Another concern is a previous Trump-era regulation barring Title X funding for family planning facilities that offer information about abortion care.

Jennifer Driver, senior director of reproductive rights at State Innovation Exchange, said in an interview that she is working with state legislators across the country to determine how to “shore up privacy” and ensure “data is not shared across state lines.”

More than 20 states have some form of protection for reproductive care, but only eight have laws shielding abortion providers from investigations involving care given to patients located in another state. Those states are California, Colorado, Maine, Massachusetts, New York, Rhode Island, Vermont, and Washington.

In Michigan, where Republicans earlier this month regained control of the state House, Democrats are making a last-ditch effort to get reproductive health privacy protections passed while they still hold a majority in both chambers.

More actions could come out of California in the next month. Gov. Gavin Newsom (D) has called a special session to begin Dec. 2 focused on protecting “California values and fundamental rights in the face of an incoming Trump administration,” including “reproductive freedom.”

State funding for abortion providers is at risk with any changes to regulations around Title X of the Public Health Service Act, under which the federal government provides public and private health care providers grant funding for family planning services.

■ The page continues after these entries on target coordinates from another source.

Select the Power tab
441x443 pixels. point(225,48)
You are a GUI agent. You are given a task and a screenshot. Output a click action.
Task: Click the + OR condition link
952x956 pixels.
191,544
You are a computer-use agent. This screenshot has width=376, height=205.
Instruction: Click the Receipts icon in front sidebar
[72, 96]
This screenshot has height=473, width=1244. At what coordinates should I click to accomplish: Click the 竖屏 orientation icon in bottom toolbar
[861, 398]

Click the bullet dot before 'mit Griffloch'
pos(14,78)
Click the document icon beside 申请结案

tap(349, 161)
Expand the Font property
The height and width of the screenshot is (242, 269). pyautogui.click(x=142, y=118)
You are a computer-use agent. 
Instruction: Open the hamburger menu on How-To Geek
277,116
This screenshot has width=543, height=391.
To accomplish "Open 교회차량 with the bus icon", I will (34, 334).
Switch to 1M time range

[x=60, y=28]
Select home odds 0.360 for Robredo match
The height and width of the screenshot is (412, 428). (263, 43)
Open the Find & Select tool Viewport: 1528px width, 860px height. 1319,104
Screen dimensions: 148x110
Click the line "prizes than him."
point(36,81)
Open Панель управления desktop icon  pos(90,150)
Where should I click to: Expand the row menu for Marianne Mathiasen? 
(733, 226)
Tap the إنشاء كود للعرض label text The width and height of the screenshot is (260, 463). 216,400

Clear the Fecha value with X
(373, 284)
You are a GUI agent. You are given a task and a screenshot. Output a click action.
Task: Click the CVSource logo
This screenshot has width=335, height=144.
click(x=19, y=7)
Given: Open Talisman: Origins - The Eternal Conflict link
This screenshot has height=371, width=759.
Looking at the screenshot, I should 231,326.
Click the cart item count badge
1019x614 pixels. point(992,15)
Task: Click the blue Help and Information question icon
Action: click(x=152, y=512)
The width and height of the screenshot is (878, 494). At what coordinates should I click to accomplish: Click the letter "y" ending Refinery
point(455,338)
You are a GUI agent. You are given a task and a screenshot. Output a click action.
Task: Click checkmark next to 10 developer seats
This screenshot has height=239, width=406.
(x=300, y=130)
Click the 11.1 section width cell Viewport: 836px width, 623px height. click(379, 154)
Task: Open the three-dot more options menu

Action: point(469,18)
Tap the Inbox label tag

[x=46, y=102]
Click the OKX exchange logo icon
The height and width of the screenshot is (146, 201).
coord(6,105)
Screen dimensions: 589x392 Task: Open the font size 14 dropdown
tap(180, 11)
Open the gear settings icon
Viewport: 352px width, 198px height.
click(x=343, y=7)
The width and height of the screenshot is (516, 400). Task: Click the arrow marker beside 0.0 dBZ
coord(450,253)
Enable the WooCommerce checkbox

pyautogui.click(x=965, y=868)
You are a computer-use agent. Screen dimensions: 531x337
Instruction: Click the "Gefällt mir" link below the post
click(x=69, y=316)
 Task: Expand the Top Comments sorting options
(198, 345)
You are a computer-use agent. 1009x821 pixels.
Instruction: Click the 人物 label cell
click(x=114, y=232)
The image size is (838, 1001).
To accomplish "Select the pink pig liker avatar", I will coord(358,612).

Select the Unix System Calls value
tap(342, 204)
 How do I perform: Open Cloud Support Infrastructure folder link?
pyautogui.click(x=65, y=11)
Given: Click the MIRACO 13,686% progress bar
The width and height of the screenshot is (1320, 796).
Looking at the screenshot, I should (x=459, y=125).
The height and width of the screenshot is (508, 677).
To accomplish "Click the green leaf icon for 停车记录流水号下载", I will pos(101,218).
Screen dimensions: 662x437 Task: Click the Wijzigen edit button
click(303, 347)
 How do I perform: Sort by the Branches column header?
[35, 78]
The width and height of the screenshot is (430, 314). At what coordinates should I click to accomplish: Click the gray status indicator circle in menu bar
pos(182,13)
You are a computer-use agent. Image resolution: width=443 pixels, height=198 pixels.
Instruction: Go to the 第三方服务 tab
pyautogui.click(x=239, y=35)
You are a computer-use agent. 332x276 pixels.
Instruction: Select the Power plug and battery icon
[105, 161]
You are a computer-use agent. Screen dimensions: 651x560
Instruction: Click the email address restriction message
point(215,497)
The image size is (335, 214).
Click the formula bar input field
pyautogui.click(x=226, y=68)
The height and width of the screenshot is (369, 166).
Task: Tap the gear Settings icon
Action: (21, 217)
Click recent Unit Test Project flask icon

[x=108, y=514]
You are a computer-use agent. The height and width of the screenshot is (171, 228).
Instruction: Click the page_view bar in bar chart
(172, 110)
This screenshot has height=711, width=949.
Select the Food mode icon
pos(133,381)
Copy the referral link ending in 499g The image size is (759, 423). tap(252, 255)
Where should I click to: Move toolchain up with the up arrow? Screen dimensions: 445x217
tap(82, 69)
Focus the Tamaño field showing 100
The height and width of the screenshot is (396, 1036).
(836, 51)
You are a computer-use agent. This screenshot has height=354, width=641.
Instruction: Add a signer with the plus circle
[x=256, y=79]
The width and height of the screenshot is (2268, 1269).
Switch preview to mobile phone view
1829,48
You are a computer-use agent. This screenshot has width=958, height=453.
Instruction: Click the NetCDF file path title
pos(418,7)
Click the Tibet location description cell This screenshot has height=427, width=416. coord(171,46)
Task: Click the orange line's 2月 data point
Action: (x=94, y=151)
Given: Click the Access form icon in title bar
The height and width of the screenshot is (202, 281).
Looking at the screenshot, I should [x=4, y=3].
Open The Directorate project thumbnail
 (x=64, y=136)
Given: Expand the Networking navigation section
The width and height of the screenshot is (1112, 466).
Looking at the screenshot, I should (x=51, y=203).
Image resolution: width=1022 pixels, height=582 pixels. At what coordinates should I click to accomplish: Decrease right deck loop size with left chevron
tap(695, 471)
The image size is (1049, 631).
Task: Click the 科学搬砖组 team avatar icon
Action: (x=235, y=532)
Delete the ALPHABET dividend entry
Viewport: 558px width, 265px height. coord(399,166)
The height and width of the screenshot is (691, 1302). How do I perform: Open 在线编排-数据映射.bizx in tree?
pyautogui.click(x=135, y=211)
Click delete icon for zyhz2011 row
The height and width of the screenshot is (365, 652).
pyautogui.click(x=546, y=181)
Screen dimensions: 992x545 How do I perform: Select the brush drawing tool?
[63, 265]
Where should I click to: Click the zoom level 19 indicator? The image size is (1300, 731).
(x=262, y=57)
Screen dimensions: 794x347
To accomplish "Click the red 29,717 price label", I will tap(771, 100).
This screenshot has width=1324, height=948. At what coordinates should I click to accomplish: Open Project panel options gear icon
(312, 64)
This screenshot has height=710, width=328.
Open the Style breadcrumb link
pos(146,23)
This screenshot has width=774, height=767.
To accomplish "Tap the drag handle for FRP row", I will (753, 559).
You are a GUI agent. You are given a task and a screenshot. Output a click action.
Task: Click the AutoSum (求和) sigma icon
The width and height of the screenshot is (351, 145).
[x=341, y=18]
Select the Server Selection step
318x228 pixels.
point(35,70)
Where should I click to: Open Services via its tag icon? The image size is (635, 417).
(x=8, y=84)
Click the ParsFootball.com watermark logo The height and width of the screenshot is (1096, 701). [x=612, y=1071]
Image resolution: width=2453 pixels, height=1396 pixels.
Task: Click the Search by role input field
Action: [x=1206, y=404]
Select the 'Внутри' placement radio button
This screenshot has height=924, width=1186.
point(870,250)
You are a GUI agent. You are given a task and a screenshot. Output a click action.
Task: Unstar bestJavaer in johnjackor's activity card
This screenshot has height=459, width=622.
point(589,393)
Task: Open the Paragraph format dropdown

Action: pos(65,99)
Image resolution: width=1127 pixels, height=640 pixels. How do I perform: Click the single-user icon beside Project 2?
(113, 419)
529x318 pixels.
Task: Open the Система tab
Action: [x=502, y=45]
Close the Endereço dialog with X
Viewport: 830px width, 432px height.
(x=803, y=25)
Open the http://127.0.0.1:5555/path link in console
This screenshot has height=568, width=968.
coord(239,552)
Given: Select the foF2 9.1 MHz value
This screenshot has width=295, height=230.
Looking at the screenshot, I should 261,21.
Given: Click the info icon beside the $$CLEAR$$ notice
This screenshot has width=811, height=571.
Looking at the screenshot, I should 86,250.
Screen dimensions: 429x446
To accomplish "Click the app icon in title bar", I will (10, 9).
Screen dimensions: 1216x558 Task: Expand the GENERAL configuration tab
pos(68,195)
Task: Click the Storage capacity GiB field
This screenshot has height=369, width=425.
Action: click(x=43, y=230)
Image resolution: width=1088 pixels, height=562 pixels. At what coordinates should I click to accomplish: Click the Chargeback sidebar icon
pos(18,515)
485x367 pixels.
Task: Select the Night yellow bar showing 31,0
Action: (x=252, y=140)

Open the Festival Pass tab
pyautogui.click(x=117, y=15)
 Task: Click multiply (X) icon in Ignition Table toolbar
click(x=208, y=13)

In 2021, the Biden administration finalized a rule reversing the Trump-era regulation by requiring providers in the program to offer pregnant people information about abortion and other services, and where this care could be obtained.

Serra Sippel, executive director of the referral-based abortion travel fund the Brigid Alliance, said in an interview that reinstating the Trump rule would affect not only abortion care, but would “result in fewer Title X providers and less access to contraception.”

Driver said withdrawing federal funding for these family planning centers means “states are going to be really stretched in to fill in those gaps.”

“There’s going to need to be a lot of conversations, not only about budgets, but how to increase state revenue so that they are able to support and provide assistance to their residents,” Driver said.